Institutionalized Ignorance and Manufactured Oblivion: Reading Noga Kadman’s Erased from Space and Consciousness from an Agnotological Perspective
Ignorance, like knowledge, has a political geography, prompting us to ask: Who knows not? And why not? Where is there ignorance and why? Like knowledge or wealth or poverty, ignorance has a face, a house, and a price: it is encouraged here and discouraged there from ten thousand accidents (and deliberations) of social fortune. It is less like a vacuum than a solid or shifting body – which travels through time and occupies space, runs roughshod over people or things, and often leaves a shadow. (Proctor 2008: 6)
Some years ago, I was doing research in the Lebanese village of Shabriha, located near Tyre in the southern part of the country. During my stay in Shabriha, I initially failed to comprehend the significance of the fact that this same village was often referred to as “Salha”. It took me quite some time to realize that Salha was the village, now located in northern Israel, where the people that today reside in Lebanese Shabriha came from. It took me even longer to appreciate that while the original village of Salha was almost completely destroyed, at the same time it continues to exist. Salha continues to exist both in space, in kibbutz Yir’on that encompasses its remains, and in time, in the hearts and minds of the residents of Shabriha.
It is the history of villages such as Salha – or, rather, the erasure of and ignorance about this history – that is central to Noga Kadman’s compelling monograph Erased from Space and Consciousness. Kadman’s meticulous account of the physical destruction and subsequent socio-cultural marginalization of the Palestinian villages that were depopulated by the militias that eventually merged into the Israeli Defense Forces makes significant scientific and political contributions. It also raises broader philosophical and epistemological questions with regard to the production, maintenance, and consequences of collective, politically institutionalized amnesia. In this review essay I reflect on both. I start out with a discussion of the book and subsequently explore how the analysis presented in it can both benefit from and be of benefit to the nascent theory of agnotology – the study of socially constructed and politically imposed ignorance.

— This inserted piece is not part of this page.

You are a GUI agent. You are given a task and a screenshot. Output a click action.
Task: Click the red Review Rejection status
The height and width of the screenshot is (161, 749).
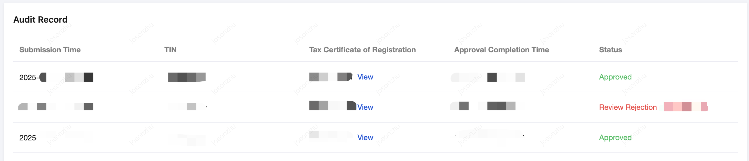628,107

Israel’s Depopulated Palestinian Villages: Reconstructing Erasure
Erased from Space and Consciousness investigates the fate of 418 Palestinian villages that were depopulated as a direct or indirect effect of a coordinated expulsion campaign by Jewish militias in the process of the creation of the state of Israel. Kadman not merely scrupulously documents the depopulation and destruction of these villages, but explores what has become of them afterwards. She adopts a “spatial socialization” framework, focusing on the processes through which “individuals are socialized as members of a territorially defined nationality” (p.33). This uniquely facilitates an investigation of the position of the depopulated villages in both the physical and mental landscape of contemporary Israeli institutions and communities. For her analysis, Kadman draws on official documents produced by the Government Names Committee, the Israel Land Administration/Authority, the Israel Nature and Parks Authority, the Jewish National Fund, and the Survey of Israel, as well as on private, mostly kibbutz, archives. She complements these data with her experiences as a tour guide at the village sites.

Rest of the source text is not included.